• [EXERCISE DIRECTIONS]:
Please set down exactly the lines from the one containing "Task: Toggle underline formatting" through the last line of the records below, both included, with no pictures.

====== RECORDS TO PROCESS ======

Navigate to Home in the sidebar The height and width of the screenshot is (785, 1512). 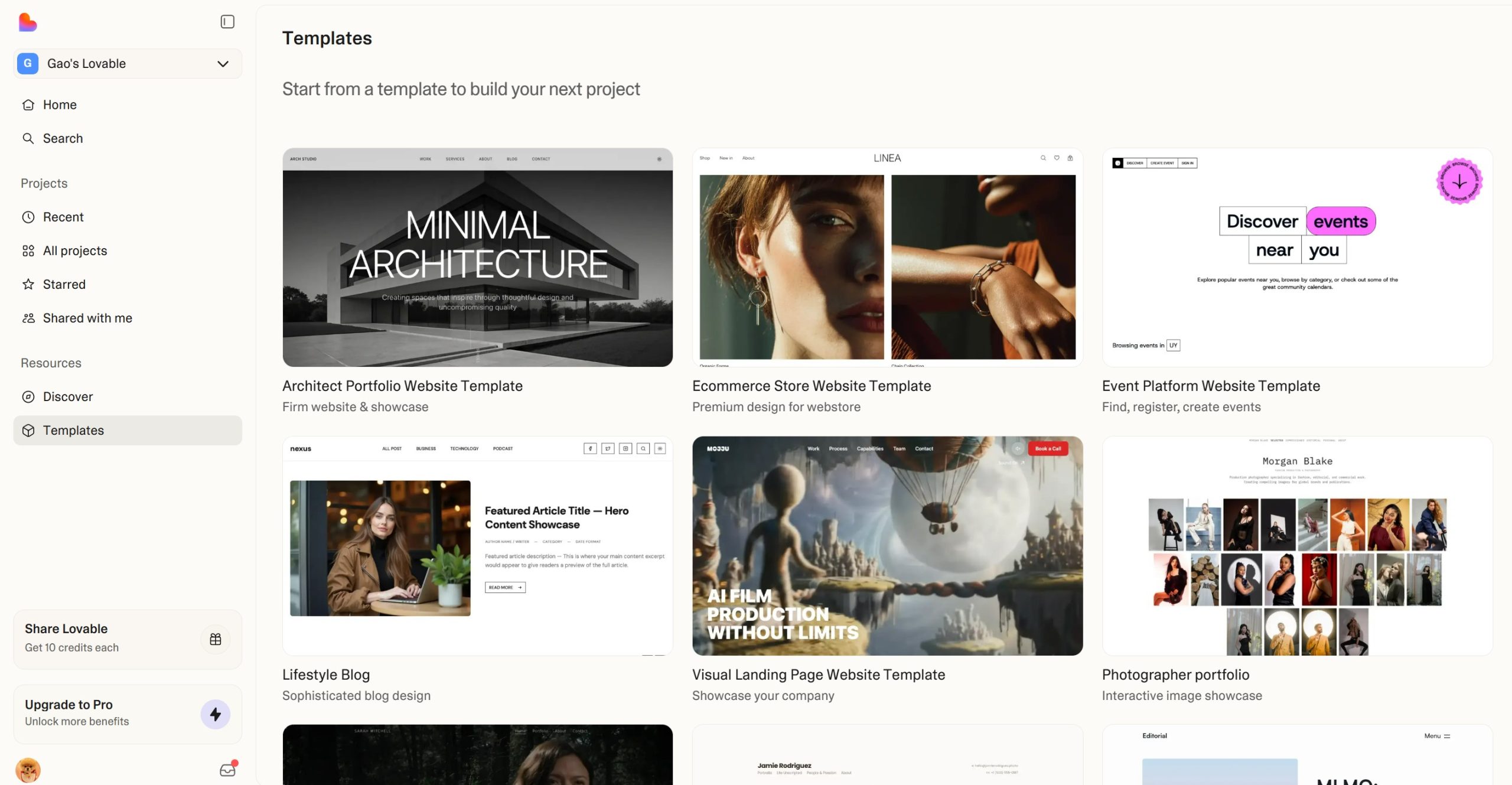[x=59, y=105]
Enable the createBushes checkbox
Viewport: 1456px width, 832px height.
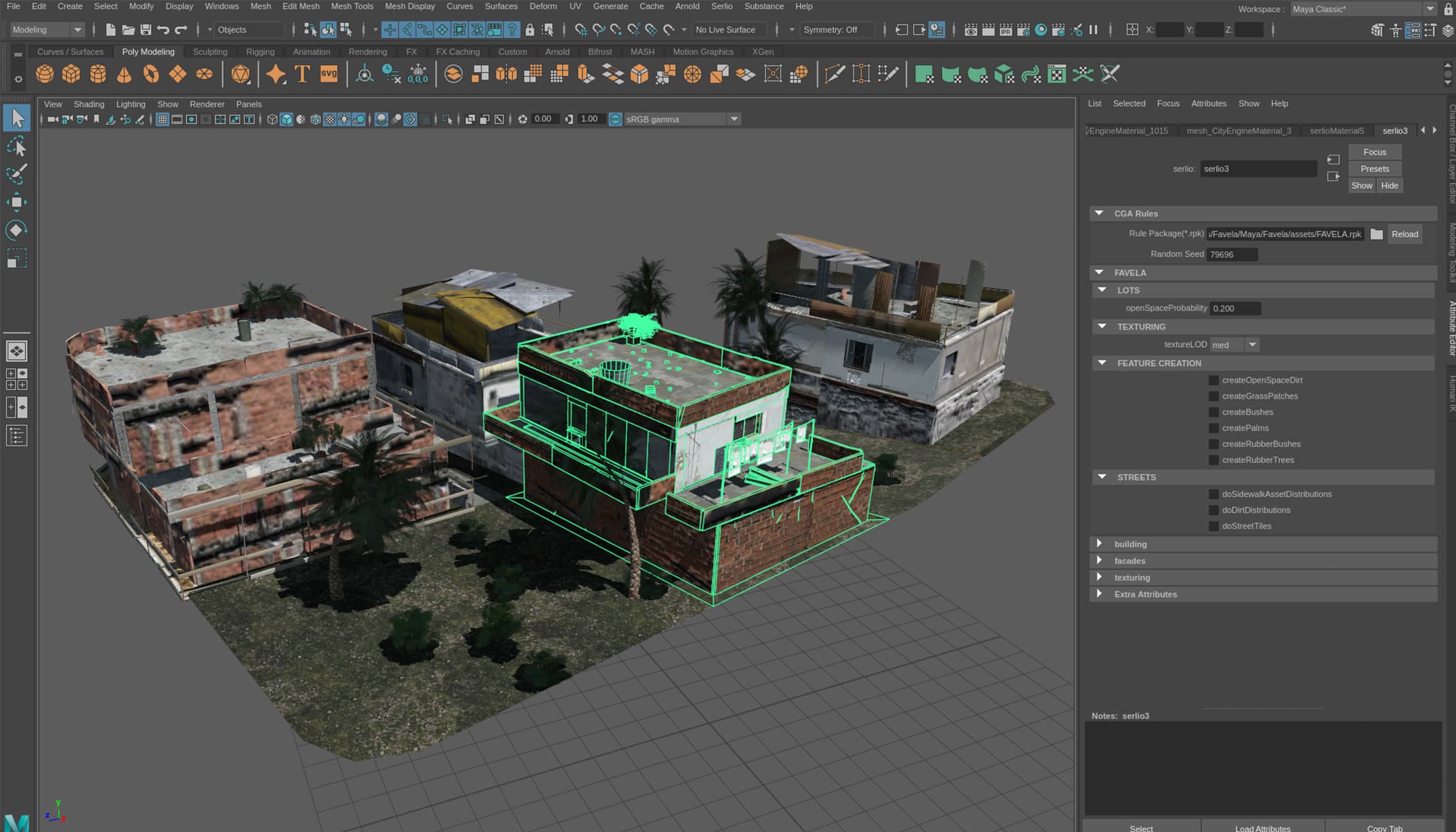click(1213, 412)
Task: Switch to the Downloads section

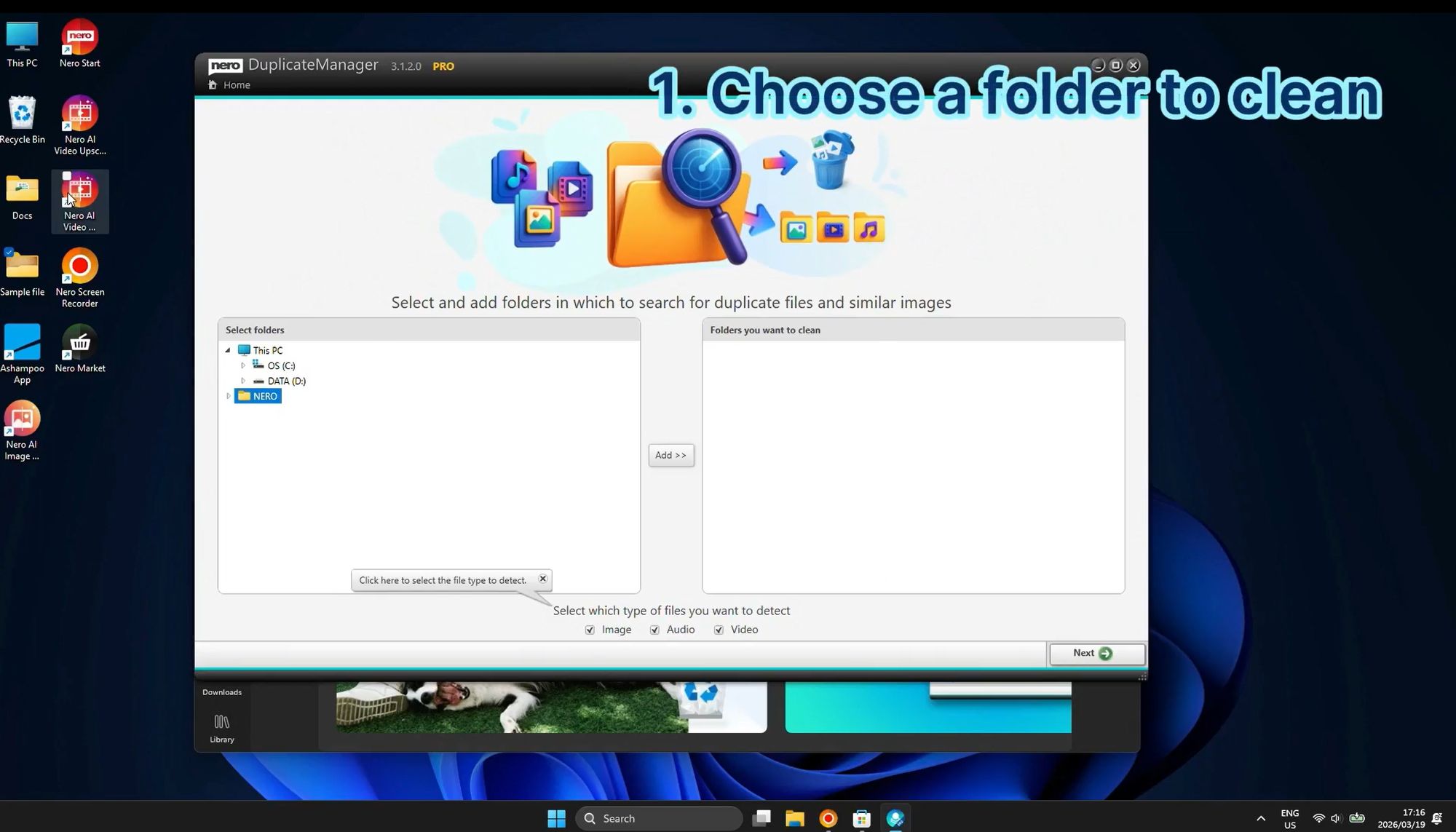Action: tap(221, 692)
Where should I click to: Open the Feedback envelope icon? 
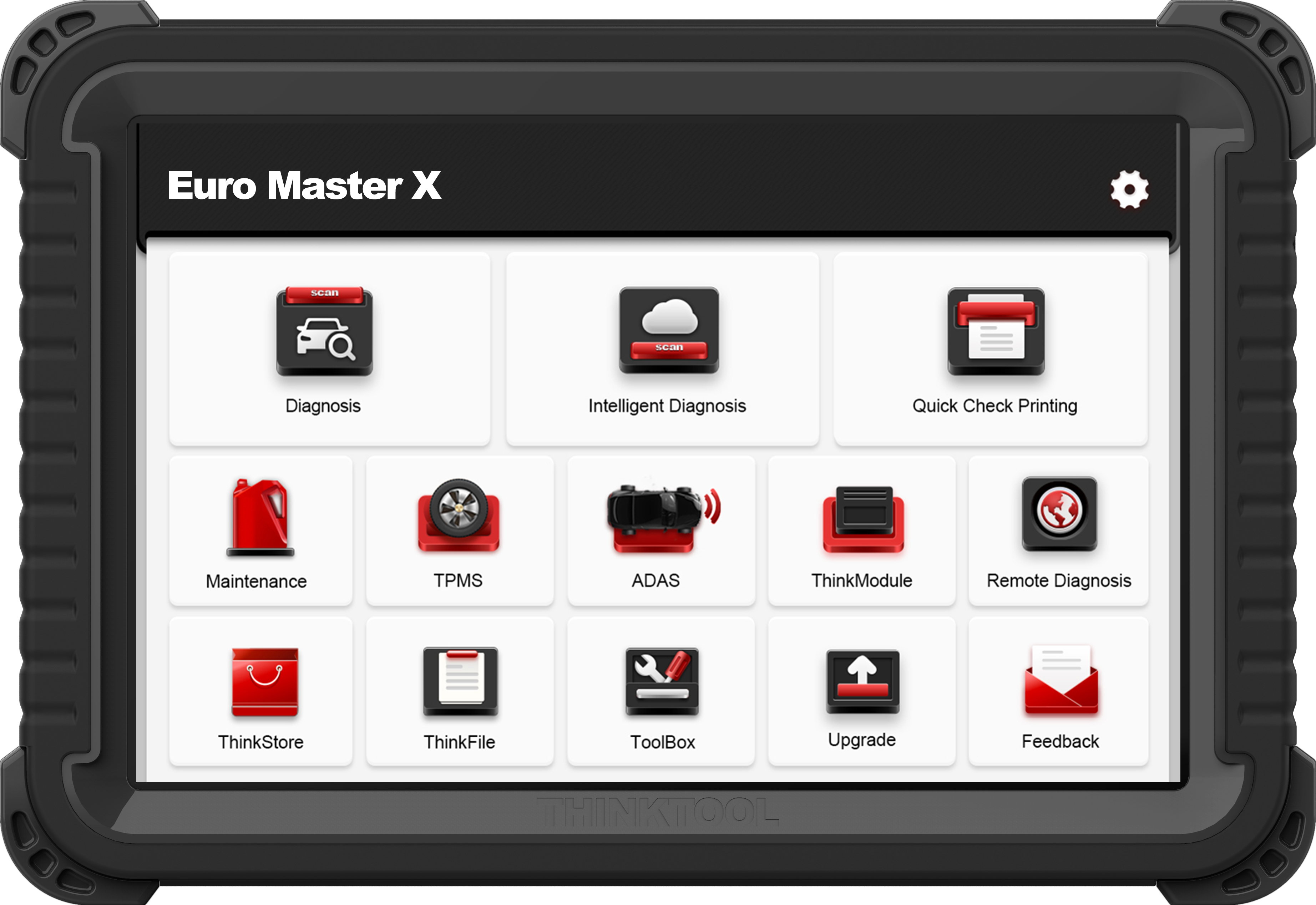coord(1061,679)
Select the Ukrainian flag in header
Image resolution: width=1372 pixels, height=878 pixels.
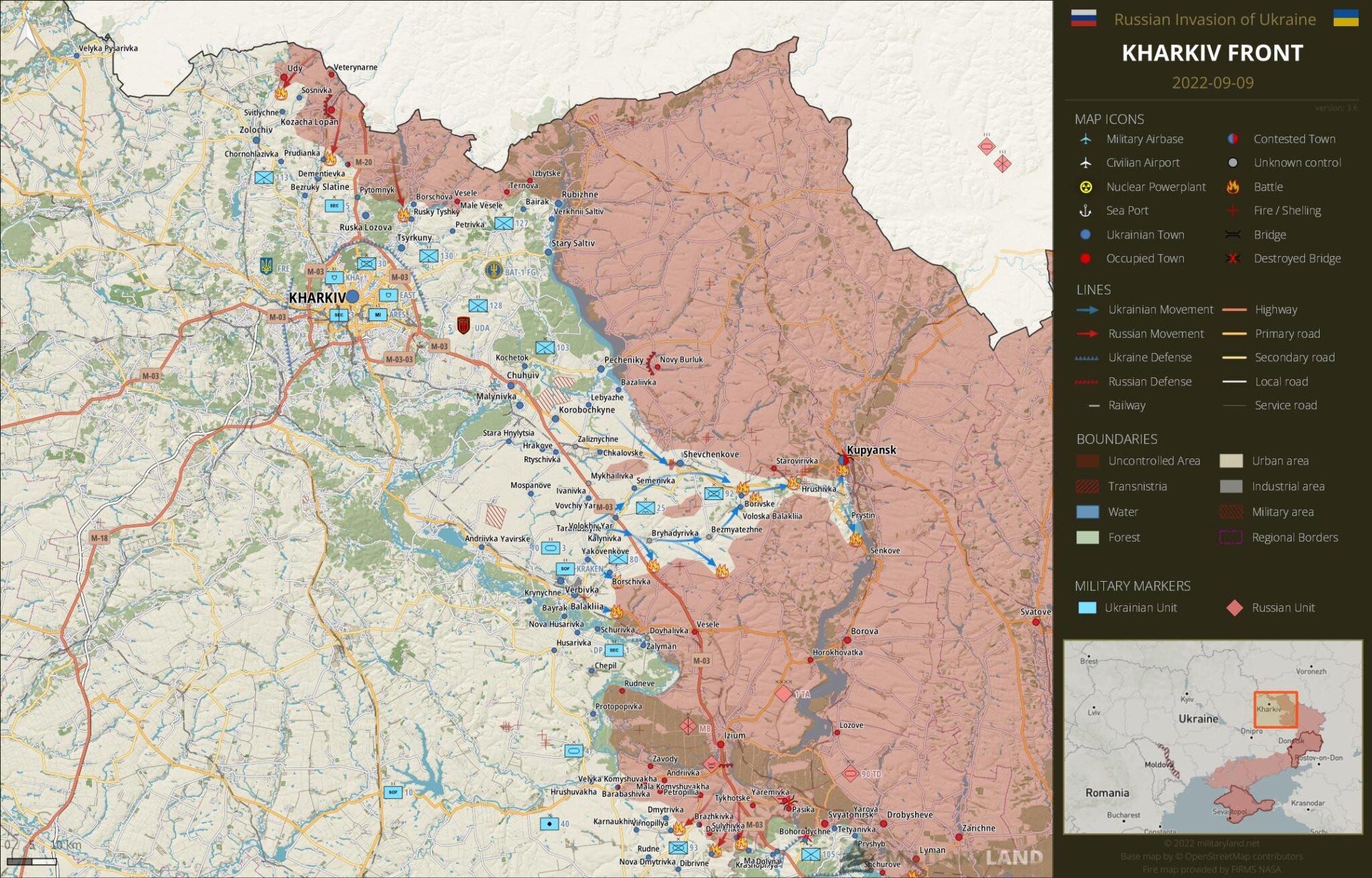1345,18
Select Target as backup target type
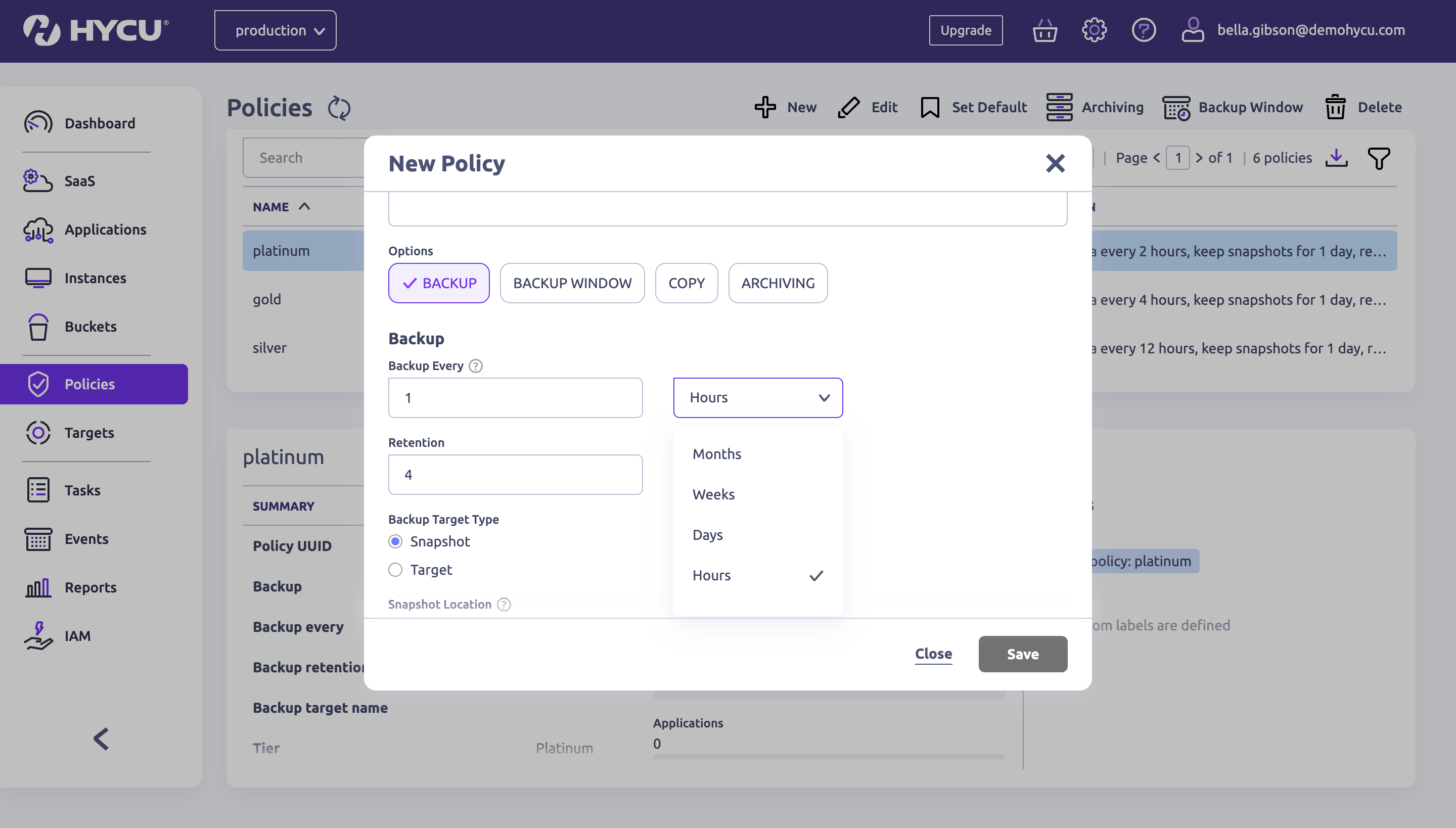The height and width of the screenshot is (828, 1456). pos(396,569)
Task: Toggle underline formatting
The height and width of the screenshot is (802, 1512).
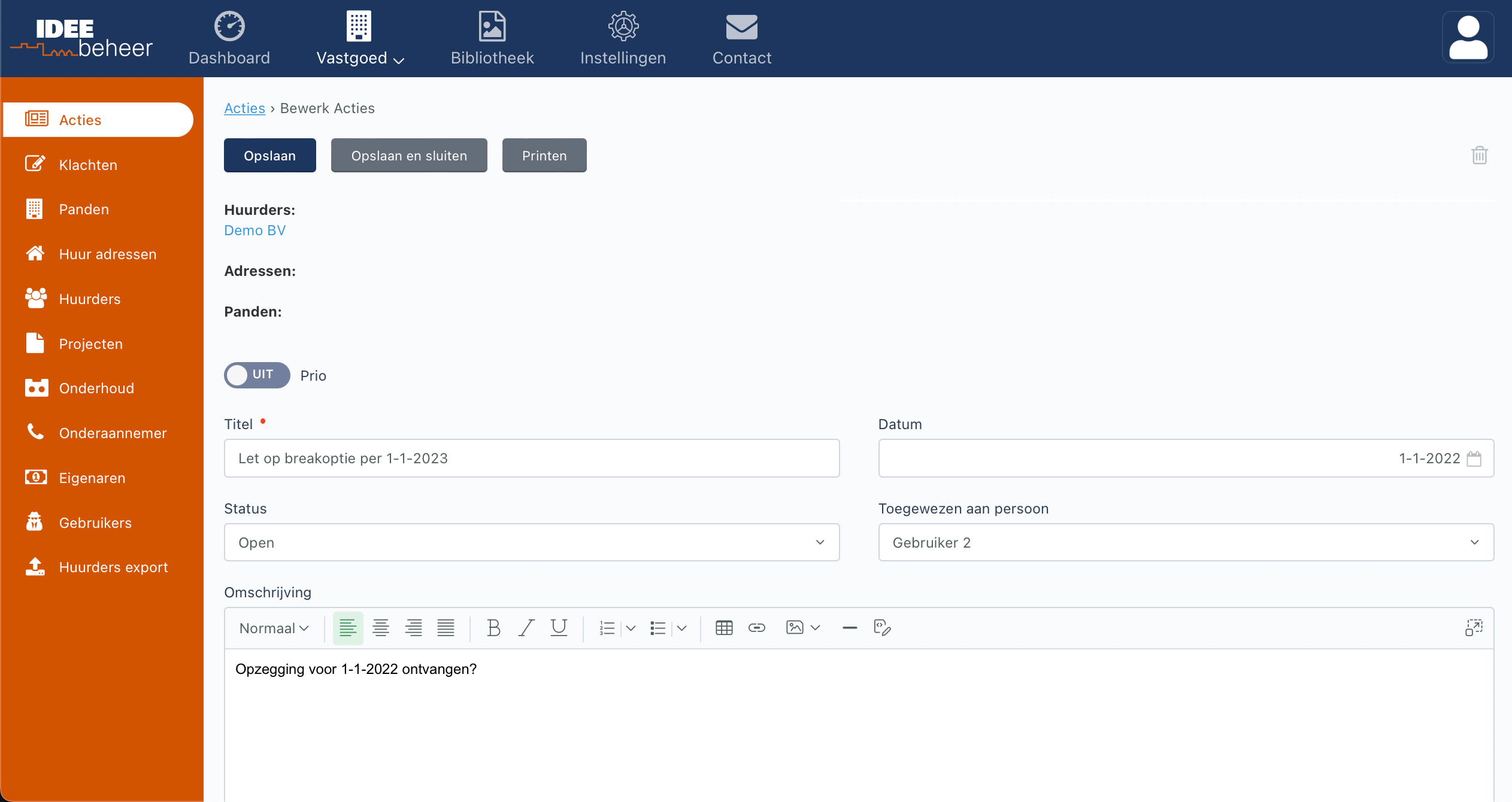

======

• [THE ANSWER]:
Task: Toggle underline formatting
The height and width of the screenshot is (802, 1512).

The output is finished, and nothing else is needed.